The Encrypted Module Text

The easiest way for a SQL Server administrator to get this is to read the varbinary(max) value stored in the imageval column of sys.sysobjvalues, which is only accessible via the Dedicated Administrator Connection (DAC).

This is the same idea as the routine method described in the introduction, though we add a filter on valclass = 1. This internal table is also a convenient place to get the subobjid. Otherwise, we would need to check sys.numbered_procedures when the target object is a procedure, use 1 for an unnumbered procedure, or zero for anything else, as described previously.

It is possible to avoid using the DAC by reading the imageval from sys.sysobjvalues directly, using multiple DBCC PAGE calls.

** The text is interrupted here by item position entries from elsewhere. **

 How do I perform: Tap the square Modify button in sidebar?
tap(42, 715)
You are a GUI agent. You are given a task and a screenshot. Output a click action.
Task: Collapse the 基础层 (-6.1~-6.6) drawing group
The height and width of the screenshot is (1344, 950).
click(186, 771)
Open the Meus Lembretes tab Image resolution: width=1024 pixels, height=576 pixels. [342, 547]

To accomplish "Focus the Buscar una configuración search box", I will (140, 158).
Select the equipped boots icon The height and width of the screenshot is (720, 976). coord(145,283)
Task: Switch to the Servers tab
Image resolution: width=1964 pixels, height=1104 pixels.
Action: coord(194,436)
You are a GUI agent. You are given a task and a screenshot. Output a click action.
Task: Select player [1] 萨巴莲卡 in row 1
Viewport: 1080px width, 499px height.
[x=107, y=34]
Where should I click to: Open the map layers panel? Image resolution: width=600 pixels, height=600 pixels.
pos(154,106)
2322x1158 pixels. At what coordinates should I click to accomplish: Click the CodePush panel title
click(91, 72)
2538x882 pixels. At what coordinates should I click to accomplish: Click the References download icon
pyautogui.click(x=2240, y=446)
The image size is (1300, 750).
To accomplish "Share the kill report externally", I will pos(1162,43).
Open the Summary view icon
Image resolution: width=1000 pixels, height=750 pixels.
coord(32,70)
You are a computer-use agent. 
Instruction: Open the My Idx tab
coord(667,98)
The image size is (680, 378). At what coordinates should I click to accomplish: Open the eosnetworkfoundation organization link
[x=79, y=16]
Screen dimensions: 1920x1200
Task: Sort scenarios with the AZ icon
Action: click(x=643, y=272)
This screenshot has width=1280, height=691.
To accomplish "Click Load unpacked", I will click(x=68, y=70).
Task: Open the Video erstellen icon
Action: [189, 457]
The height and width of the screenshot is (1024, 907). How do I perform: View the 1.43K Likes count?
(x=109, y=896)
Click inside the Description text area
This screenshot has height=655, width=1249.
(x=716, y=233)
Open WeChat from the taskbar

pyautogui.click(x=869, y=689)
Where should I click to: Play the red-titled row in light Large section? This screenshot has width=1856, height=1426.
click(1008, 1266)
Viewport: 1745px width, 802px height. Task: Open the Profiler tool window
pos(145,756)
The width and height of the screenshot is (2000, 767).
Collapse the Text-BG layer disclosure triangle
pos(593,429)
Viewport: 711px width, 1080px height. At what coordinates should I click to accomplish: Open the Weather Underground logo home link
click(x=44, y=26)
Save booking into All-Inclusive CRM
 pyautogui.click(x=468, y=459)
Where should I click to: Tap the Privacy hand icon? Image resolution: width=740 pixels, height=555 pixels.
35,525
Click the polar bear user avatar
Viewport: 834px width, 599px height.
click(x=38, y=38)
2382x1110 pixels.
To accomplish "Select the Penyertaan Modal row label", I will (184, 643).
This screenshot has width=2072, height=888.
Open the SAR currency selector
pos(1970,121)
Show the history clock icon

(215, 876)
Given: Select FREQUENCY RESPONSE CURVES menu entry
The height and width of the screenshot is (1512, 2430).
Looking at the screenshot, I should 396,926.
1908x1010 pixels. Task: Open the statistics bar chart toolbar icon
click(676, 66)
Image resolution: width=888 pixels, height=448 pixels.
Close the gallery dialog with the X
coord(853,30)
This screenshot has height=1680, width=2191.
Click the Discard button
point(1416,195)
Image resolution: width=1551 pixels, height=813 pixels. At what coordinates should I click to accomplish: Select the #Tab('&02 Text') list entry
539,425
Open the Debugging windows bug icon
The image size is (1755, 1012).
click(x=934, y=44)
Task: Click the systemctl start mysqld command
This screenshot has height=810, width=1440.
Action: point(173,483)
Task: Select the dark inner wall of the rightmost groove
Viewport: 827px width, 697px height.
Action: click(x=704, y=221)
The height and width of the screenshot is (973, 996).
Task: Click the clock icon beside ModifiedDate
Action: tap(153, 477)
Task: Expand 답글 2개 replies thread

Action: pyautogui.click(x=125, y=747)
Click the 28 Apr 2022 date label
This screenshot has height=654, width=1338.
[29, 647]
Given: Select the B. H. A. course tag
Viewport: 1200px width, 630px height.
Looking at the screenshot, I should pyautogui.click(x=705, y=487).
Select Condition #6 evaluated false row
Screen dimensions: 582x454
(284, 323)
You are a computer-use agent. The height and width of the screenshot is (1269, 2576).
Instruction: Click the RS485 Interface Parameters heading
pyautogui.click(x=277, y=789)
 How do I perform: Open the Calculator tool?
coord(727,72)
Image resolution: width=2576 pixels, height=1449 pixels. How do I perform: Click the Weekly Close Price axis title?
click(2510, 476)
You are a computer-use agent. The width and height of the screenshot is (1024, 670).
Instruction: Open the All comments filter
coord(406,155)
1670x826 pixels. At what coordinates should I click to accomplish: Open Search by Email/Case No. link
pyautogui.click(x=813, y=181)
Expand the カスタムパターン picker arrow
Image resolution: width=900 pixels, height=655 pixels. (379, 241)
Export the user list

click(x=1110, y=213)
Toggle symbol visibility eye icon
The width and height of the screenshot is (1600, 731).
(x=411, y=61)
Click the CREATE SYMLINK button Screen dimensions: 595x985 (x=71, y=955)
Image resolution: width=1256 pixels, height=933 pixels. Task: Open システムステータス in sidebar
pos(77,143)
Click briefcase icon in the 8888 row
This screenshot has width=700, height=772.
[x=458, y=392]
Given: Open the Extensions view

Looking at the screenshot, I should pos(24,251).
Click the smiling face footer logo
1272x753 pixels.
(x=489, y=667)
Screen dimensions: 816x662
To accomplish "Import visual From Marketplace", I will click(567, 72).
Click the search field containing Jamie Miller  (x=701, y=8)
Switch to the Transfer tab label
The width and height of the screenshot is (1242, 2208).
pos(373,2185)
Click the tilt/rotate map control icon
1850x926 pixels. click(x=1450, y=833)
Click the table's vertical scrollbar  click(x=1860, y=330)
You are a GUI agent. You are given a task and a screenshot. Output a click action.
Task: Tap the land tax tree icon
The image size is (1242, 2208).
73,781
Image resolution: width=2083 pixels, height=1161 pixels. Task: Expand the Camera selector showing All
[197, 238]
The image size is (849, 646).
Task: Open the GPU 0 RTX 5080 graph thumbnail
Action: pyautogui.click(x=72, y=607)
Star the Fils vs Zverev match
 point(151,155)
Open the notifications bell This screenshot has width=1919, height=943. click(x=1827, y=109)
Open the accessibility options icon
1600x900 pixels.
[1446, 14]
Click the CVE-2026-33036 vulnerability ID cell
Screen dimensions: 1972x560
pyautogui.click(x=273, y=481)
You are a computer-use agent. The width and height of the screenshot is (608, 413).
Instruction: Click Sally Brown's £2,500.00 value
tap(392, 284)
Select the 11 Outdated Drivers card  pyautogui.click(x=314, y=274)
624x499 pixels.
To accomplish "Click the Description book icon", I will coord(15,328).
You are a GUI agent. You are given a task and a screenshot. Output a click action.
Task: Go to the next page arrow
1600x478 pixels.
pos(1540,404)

This involves a bit more work to locate the pages from metadata, follow the imageval LOB chain, and read the target binary data from each page. The latter step is a lot easier to do in a programming language other than T-SQL. Note that DBCC PAGE will work, even though the base object is not normally readable from a non-DAC connection. If the page is not in memory, it will be read in from persistent storage as normal.

The extra effort to avoid the DAC requirement pays off by allowing multiple users to use the decrypting process concurrently. I will use the DAC approach in this article for simplicity and space reasons.

Worked Example

The following code creates a test encrypted scalar function:

CREATE FUNCTION dbo.FS()
RETURNS varchar(255)
WITH ENCRYPTION, SCHEMABINDING AS
BEGIN
    RETURN 
    (
        SELECT 'My code is so awesome is needs to be encrypted!'
    );
END;

The complete decryption implementation is below. The only parameter that needs changing to work for other objects is the initial value of @objectid set in the first DECLARE statement.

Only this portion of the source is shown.